"I clambered over mounds and mounds /Of polystyrene foam / And fell into a swimming pool / Filled with fairy snow / And watched the world turn day-glo / you know you know / The world turned day-glo you know"
- The World Turned Day-glo by X-Ray Spex
Last Saturday a natural phenomenon called "Supermoon" unfolded and afforded us all a sight of the moon larger than it used to be during ordinary nights. The so called "Supermoon" event happens when the full moon coincides at a time when both the Earth and the Moon is at closest point to each other. There are about four to six times of "supermoon" happening each year, but last Saturday was considered as an "extreme case of Supermoon" which has only happened 10 times since 1950.
Saturday, while we were lounging at our camp site at Apo Reef off the coast of Sablayan in Occidental Mindoro, the bright full moon provided us with decent lighting that resembles a lamp.
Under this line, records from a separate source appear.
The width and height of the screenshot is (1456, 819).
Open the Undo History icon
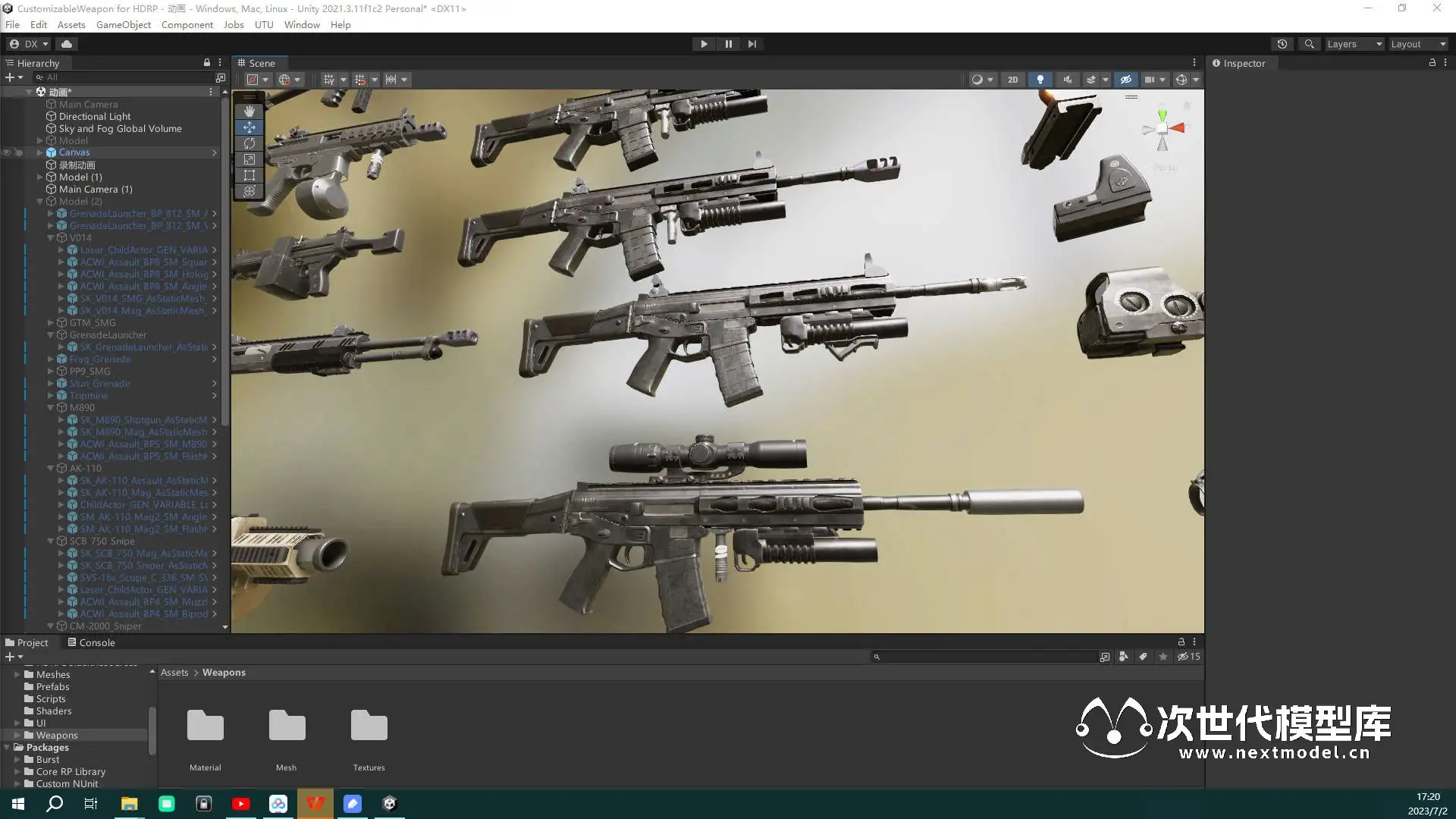[x=1282, y=44]
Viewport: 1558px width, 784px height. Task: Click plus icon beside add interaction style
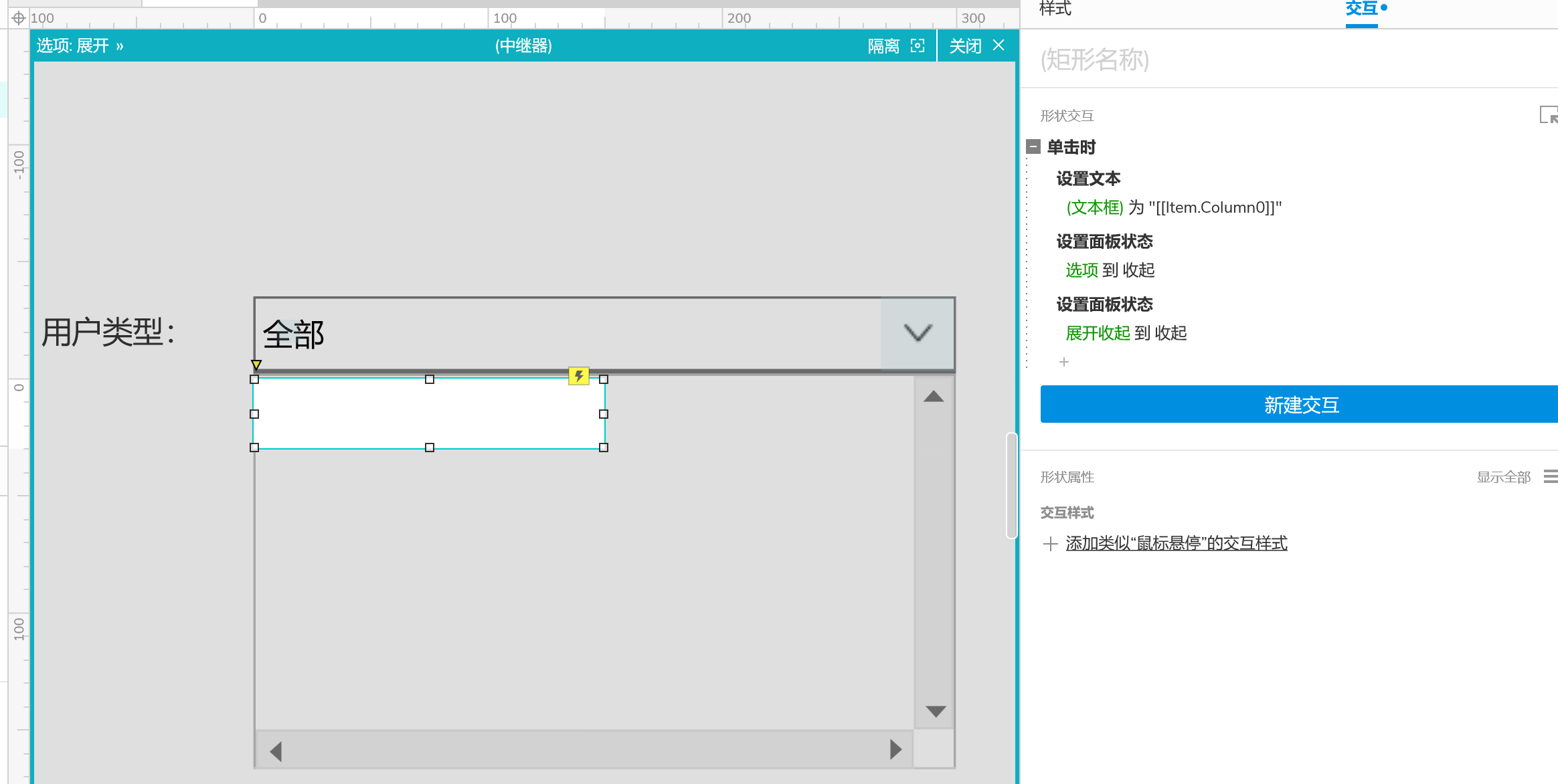[x=1051, y=543]
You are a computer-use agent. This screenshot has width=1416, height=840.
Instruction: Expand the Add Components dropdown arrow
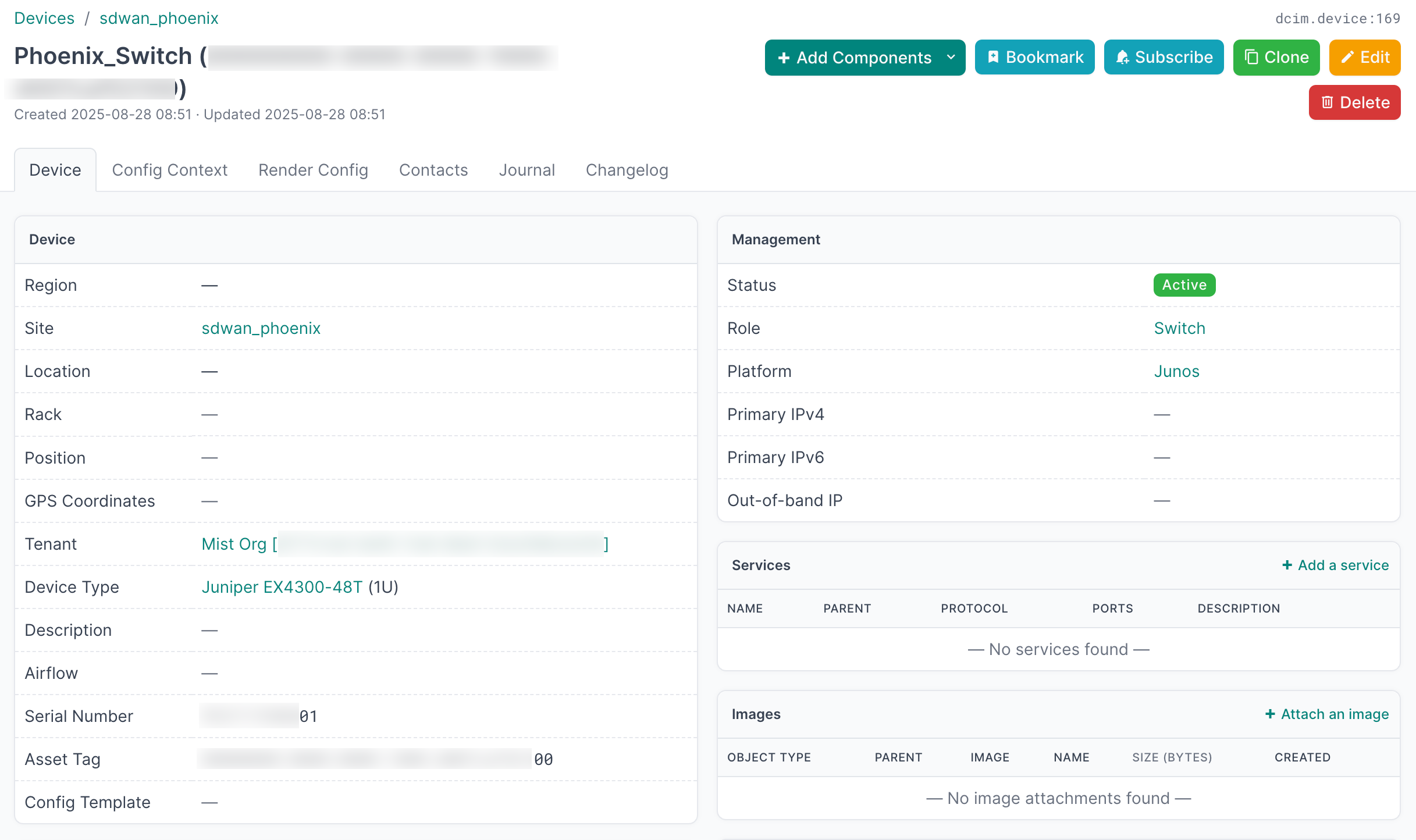(951, 58)
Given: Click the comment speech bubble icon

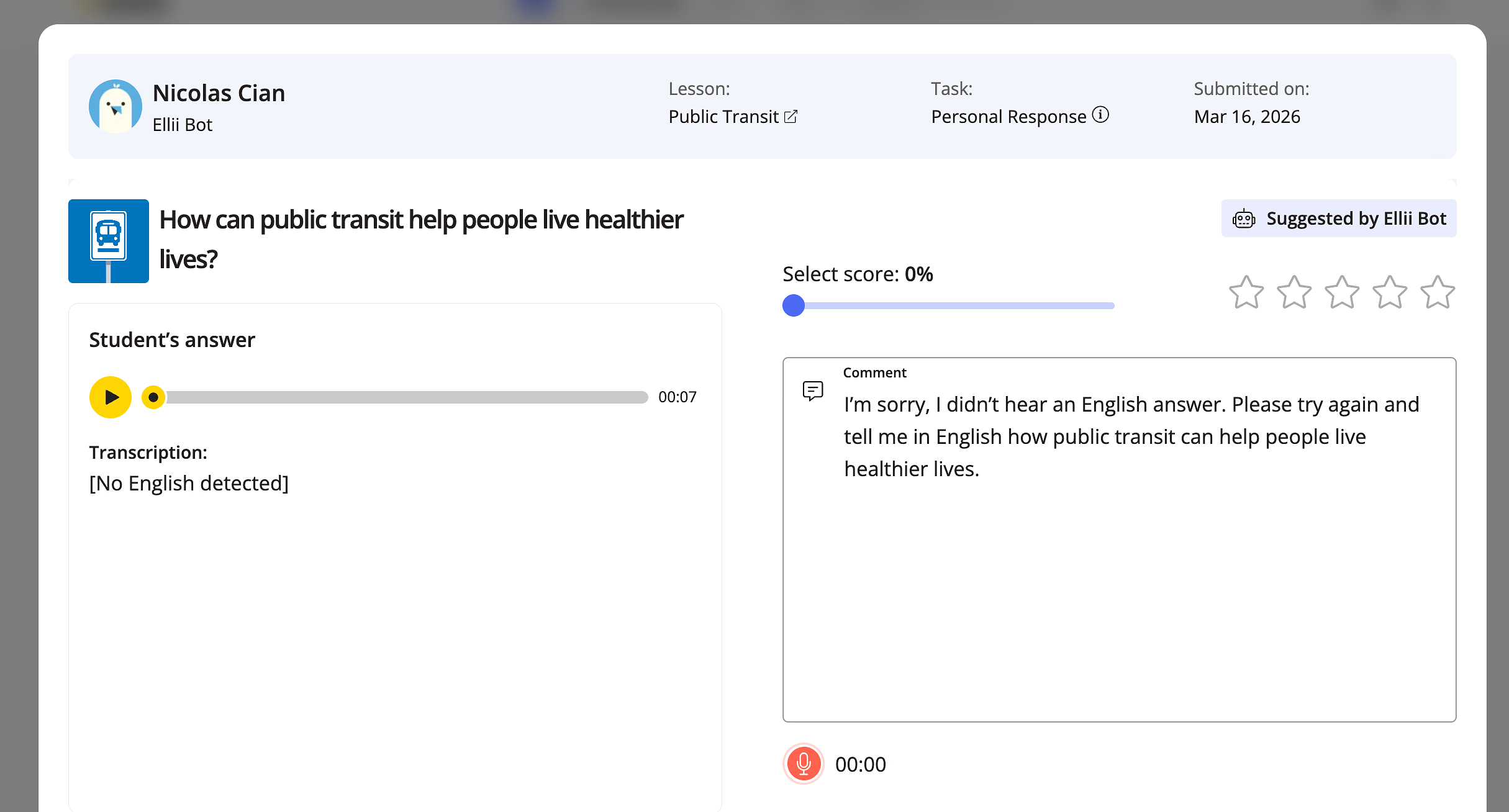Looking at the screenshot, I should click(812, 390).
It was a marvelous sight with the full moon shining brightly over us and reflecting against the water of the vast sea in front of us.
In a few moments I saw the world turned day-glo, like a moribund zombie awaking from a deep slumber in the early hours of the next morning, I saw the moon just as it was about to set and it was the opposite of a sunset, less brighter than the sun but even better in apparition of ordinary sunsets.
Slowly it sinks deeper and deeper against the horizon of the sea and the eerie quiet tides provides a decomposing soundtrack, the gravitational pull of it, that got people worried about in light of recent Tsunami in Japan was non-existent, if ever, the only pull it has managed was in my consciousness and reaffirmed my belief that the world is such a special place with a vast series of "coincidences" happening for life to prosper and such phenomenon to occur and amaze us to no end.
Till the next Supermoon, until then I'd gladly live the life of a bloke flowing against the wave, riding a crest over the horizon into the unknown and embracing all new things as if whispers from a long lost concubine.